(Stored data entries)

>>>>>

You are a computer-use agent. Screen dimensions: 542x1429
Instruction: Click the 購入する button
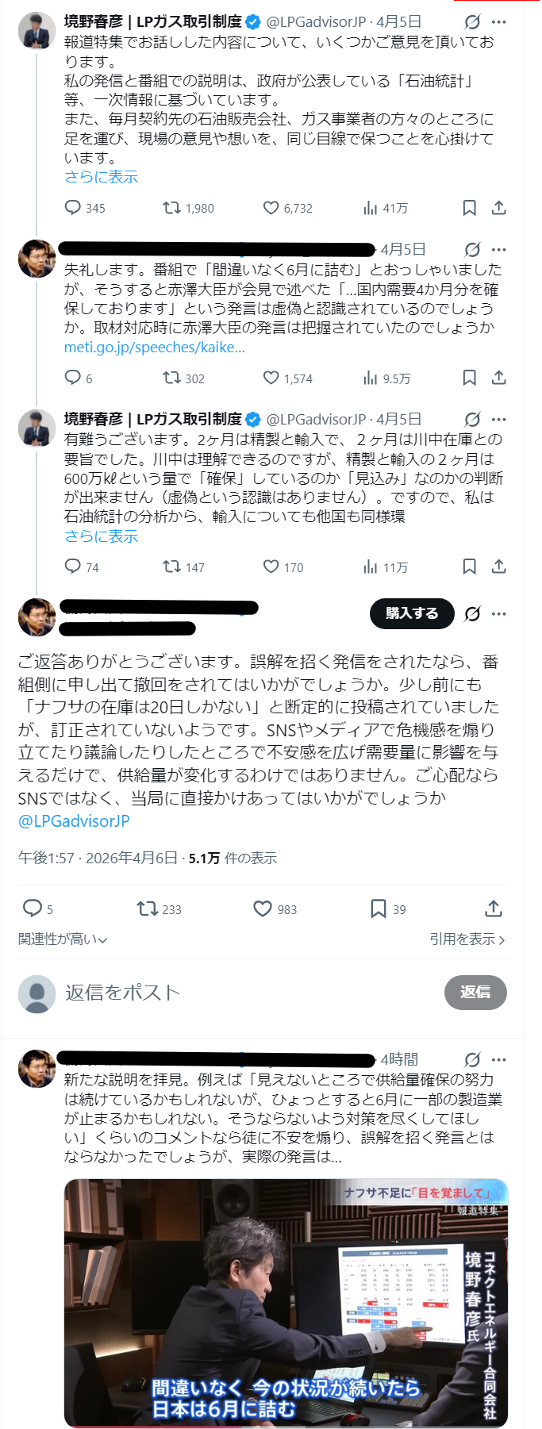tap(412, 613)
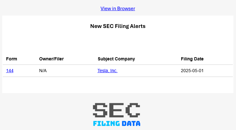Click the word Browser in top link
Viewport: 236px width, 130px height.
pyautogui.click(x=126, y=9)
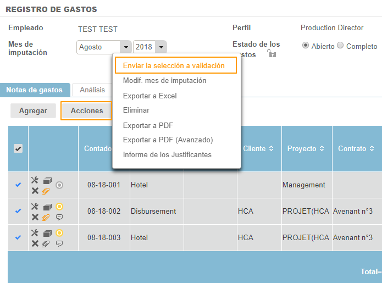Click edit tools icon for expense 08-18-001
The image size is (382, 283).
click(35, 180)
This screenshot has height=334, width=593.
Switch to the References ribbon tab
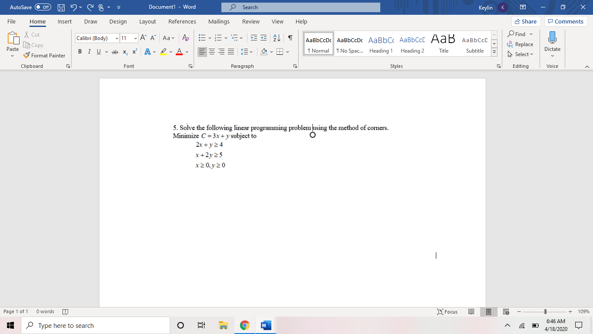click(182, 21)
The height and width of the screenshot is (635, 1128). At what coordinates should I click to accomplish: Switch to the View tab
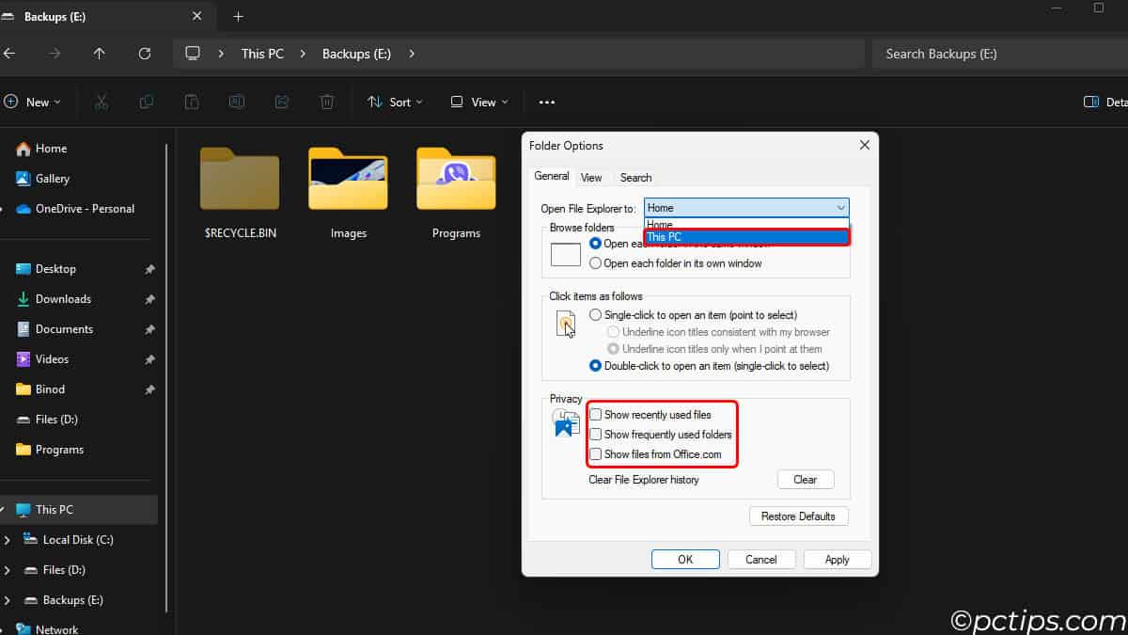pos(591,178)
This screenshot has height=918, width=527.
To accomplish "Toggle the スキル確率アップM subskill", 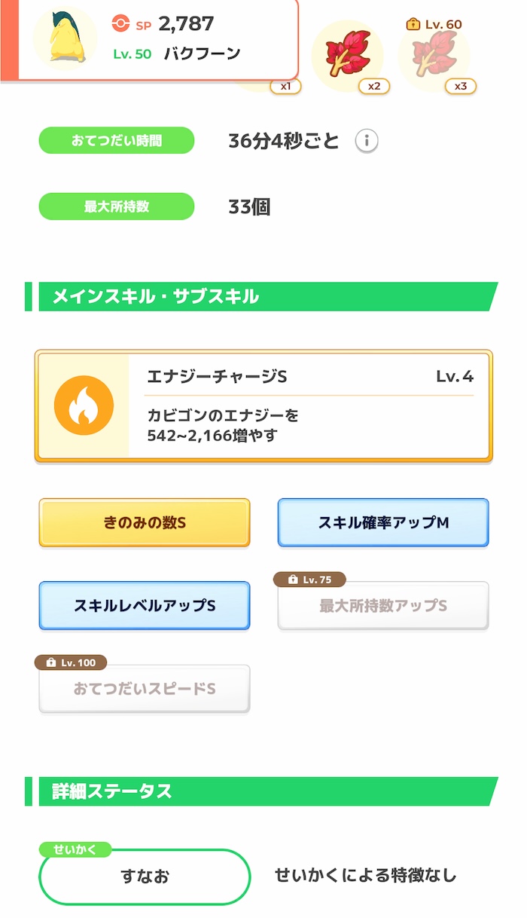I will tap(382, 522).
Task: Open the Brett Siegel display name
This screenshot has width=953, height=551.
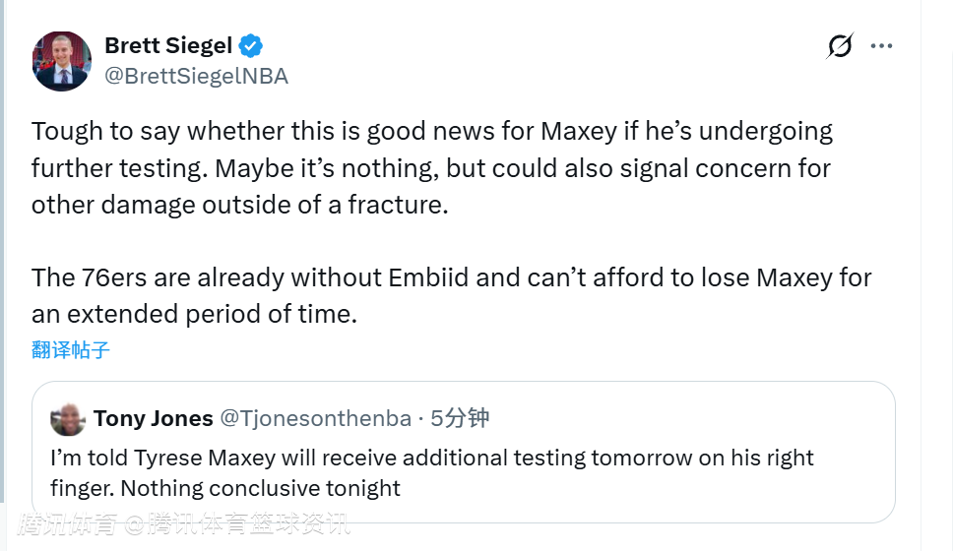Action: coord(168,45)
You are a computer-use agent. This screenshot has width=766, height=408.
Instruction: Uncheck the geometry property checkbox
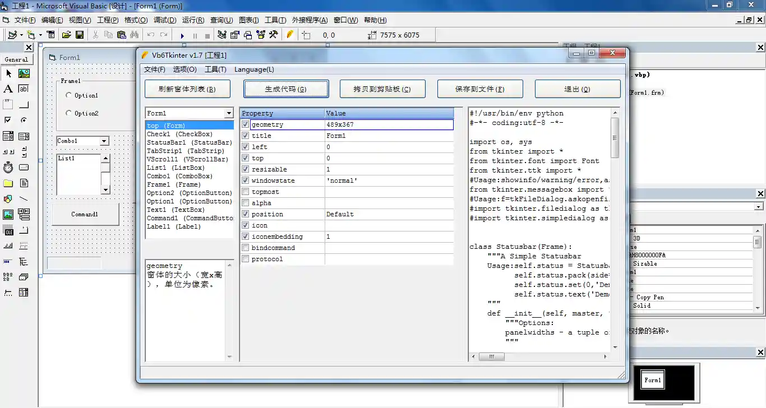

<<<<<

◆ What to do:
Starting at the line that contains "This screenshot has width=953, height=551.", transcribe each line through the last one of the entries above, exactly and without pictures.

◆ Your solution:
This screenshot has width=953, height=551.
Action: coord(168,45)
You are a computer-use agent. This screenshot has width=766, height=408.
Instruction: Uncheck the geometry property checkbox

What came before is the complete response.